DARS
CS2210 Final Project
Date: 9/27/2024
Team: CASE
Ewan Pedersen - Project Lead
while this isnt what ours will look like, it sure gave us inspiration
Table Of Contents
Introduction
DARS is a advanced dormitory management system that, thanks to the power of transformer based language models, will be able to interpret human natural language and route that to a proper room management action. On the surface, DARS will resemble the appearance of TARS from interstellar, and will share many traits of his personality. However, unlike other similar projects, DARS will be able to understand and interpret natural language, and will be able to perform complex actions such as room assignments, room management, and more.
By meeting these claims, DARS will not only be able to serve as an entertaining personality thanks to his open source model architecture, but also to serve as a powerfull interface for home automation. But the language model is not the only thing that will make DARS what he is.
DARS will also be running 2 other neural models locally, one for speech recodnition, and one for speech synthesis. This will be so that DARS will be able to understand the speaker without issue, but also mimic the well known voice of TARS.
In addition, DARS will present a simple and expansable interface so that devices can easily be added to the “network” of control. Wireless microcontrollers will be used to control devices, and the language model will be able to interface with them to control them.
Definitions, Acronyms, and Abbreviations
DARS: We chose the name DARS for a few reasons. Firstly, it is a play on the name TARS, the robot from interstellar. Secondly, it is an acronym for Dormitory Automated Residential System. This is because DARS will be able to manage dormitories, and provide room service to the residents.
Ollama: Ollama is the open source language model that we will be fine tuning and trainning to be able to understand and interpret human natural language like TARS would. Ollama comes in several variations, but we will be using the 8B parameter model for our project due to the hardware limitations of the rasberry pi 5.
Project Detail
This project will involve undertaking the difficult task of training large language models.
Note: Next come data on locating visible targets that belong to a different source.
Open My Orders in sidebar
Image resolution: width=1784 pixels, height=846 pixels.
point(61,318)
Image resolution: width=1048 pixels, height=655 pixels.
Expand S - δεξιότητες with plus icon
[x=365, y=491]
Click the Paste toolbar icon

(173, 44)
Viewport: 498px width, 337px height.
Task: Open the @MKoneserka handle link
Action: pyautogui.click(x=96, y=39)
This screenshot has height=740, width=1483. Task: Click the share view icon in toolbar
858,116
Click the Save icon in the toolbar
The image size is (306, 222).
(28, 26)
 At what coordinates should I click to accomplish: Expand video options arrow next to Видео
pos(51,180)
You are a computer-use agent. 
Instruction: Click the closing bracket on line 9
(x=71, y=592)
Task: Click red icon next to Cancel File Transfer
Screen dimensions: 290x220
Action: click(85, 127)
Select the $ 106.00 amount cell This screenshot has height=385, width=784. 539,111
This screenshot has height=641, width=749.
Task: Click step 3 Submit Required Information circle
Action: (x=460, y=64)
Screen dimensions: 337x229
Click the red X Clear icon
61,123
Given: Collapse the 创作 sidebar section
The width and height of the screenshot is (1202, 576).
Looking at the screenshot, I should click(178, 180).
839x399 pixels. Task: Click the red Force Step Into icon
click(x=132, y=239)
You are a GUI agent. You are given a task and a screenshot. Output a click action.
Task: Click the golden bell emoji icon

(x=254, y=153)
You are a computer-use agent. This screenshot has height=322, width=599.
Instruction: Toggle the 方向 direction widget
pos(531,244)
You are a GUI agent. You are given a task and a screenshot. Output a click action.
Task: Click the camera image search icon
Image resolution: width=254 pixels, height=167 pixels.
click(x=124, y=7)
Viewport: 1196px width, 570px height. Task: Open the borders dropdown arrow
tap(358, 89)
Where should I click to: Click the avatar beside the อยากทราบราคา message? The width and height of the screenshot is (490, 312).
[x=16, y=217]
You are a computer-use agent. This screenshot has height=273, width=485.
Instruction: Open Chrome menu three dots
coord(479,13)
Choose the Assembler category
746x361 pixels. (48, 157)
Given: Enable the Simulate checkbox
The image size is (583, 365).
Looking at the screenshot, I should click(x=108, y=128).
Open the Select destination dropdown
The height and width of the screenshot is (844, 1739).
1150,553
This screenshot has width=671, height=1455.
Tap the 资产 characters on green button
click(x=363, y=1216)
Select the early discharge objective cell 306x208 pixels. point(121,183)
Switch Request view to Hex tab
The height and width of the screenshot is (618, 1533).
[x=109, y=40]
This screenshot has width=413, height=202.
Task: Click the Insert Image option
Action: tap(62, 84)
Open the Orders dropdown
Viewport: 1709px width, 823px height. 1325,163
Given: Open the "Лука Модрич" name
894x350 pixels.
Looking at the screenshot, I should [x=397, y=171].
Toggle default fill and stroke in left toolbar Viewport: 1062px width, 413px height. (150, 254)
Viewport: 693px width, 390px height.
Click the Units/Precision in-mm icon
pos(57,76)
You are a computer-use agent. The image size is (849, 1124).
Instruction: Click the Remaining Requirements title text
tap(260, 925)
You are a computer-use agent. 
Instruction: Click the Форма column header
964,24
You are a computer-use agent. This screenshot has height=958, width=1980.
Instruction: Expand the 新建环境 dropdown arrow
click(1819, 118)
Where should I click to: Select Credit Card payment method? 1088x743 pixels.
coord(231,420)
This is going to be difficult as, even in the smallest of these models, such as the 8B parameter model, the model will be too large to fit on the raspberry pi 5. This will require us to train the model on a more powerful machine, and then convert the model to a smaller size that will fit on the raspberry pi 5. For this, we are planning to rent an Nvidia A100 for a few days to train the model. This will be expensive, but it is necessary for the project to be a success.
Full System Diagram
This system is going to be much more complicated than we initially thought, as we have to route human natural language through quite a bit of processes before it is turned into a desirable output.
This diagram shows the flow of data through the system, and how the various components interact with each other. The system will be able to take in audio input, convert that to text, run the text through the language model, and then generate a JSON output. This JSON output will then be processed by the Langroid stack, which will determine what function calls need to be made. The system will then be able to control devices such as lights, and output audio to the user. While this diagram is quite complex, it is necessary for the system to function as intended, as we want to create this project using minimal online SAAS services for the models, and instead run them locally.
External Components
ESP32: One important decision was the choice of ESP32 for the GPIO interface. We wanted a wireless solution for dormitories, and ESP32’s are a great option for a variety of reasons. They are cheap, have a low power consumption, and can be programmed using the Arduino IDE. This makes them a great choice for this project. And consider that their main use will be to control lights and other devices, their low power consumption is a great advantage.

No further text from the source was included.